There are a number of differing characteristics of Stejneger's scoter and the white-winged scoter. Males of the white-winged scoter have browner flanks, dark yellow coloration of most of the bill and a less tall bill knob, approaching the velvet scoter. The male Stejneger's scoter has a very tall knob at the base of its mostly orange-yellow bill. The males of both species are very similar and best distinguished by head shape; White-winged scoters tend to have "two-stepped" profile between the bill and the head, compared to the long "Roman nose" profile of Stejneger's scoter similar to that of a common eider. Additionally, the feathering along the base of the upper mandible forms a right angle on the white-winged scoter, compared to the acute angle on the Stejneger's scoter.

==Distribution==
Stejneger's scoter breeds over the far north of Asia east of the Yenisey Basin. It winters further south in temperate zones, in Asia as far south as China.
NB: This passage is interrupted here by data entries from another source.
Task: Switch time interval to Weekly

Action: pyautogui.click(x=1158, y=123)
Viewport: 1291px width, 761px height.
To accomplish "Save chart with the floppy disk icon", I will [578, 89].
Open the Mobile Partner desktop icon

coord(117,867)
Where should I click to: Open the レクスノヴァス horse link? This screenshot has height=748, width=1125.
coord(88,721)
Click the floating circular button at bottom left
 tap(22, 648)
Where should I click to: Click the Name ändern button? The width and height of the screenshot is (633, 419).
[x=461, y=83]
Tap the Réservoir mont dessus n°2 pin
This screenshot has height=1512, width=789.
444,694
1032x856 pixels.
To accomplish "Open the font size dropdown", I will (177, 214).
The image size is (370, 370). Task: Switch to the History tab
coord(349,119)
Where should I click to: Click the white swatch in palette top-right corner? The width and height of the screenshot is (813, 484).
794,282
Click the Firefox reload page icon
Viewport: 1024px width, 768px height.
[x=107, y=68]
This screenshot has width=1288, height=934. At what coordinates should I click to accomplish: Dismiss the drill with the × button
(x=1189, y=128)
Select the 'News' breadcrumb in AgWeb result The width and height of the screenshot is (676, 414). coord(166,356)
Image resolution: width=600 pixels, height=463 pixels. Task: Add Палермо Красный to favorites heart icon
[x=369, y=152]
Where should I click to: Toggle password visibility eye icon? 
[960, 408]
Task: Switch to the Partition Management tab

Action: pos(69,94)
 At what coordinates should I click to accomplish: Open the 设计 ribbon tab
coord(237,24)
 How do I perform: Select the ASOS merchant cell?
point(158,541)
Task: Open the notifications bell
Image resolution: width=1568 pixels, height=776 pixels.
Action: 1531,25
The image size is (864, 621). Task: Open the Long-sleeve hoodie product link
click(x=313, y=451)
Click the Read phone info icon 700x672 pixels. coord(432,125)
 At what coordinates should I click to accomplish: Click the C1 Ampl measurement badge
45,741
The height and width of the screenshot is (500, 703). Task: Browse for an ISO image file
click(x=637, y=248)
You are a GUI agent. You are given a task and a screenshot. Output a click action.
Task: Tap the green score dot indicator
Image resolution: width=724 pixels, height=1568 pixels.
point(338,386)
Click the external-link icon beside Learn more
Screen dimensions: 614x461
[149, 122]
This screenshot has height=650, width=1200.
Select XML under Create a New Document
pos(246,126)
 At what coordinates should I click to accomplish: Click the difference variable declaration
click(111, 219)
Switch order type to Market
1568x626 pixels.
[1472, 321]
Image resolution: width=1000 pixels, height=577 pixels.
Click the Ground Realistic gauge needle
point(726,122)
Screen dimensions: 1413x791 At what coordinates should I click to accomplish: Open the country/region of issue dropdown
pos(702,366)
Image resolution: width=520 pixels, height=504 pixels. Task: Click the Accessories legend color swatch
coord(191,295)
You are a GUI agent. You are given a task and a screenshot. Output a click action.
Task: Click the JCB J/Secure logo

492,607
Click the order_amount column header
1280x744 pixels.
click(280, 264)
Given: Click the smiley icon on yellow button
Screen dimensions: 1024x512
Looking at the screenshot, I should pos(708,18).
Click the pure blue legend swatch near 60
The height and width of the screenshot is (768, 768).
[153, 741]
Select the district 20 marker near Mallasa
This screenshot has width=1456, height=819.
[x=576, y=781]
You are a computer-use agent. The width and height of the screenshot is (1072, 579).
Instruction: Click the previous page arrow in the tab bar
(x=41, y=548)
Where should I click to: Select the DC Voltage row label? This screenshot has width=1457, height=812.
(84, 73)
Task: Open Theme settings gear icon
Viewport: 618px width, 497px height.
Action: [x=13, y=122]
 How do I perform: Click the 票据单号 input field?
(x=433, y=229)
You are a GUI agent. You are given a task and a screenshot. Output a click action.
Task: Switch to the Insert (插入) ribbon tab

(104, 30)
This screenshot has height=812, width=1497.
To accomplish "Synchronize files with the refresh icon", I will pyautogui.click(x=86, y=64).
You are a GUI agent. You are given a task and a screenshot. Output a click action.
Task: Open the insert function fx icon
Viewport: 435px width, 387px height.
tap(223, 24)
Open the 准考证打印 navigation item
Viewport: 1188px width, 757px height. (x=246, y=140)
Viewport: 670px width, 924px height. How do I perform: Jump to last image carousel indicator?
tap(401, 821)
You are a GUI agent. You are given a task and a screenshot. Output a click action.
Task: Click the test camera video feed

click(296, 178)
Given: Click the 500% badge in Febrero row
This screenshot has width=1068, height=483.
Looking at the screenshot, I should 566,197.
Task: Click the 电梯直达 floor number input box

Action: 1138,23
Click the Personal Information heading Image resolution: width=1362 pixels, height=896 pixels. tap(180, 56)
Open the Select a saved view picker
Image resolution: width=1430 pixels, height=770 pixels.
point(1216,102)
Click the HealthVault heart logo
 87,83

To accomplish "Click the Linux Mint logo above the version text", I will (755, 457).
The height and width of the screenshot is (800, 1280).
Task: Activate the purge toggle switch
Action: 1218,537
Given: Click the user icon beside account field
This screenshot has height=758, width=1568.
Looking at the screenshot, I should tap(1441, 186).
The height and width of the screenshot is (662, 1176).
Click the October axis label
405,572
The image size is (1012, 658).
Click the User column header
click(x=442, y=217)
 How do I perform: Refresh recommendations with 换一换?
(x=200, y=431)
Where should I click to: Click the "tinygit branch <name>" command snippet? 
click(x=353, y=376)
It forms large flocks on suitable coastal waters. These are tightly packed, and the birds tend to take off together.

Though previously considered rare in North America, Stejneger's scoter may be a regular visitor and possible breeder in Western Alaska, with sightings in Nome, Saint Paul Island and Gambell. A Stejneger's scoter was seen in Helena Valley, Montana, between April and May 2015, the only confirmed North American occurrence of the species south of Alaska. A scoter seen in Monterey Bay, California, on January 15, 2014, appeared to have characteristics consistent with Stejneger's scoter but the record was not accepted by the committee due to the poor quality of images. Stejneger's scoter is also a rare vagrant to Europe and has been recorded from France, Finland, Poland, Iceland, Ireland, Norway, Scotland and Sweden.

==Behaviour and ecology==
===Feeding===
In freshwater, this species primarily feeds on crustaceans and insects; while in saltwater areas, it feeds on molluscs and crustaceans.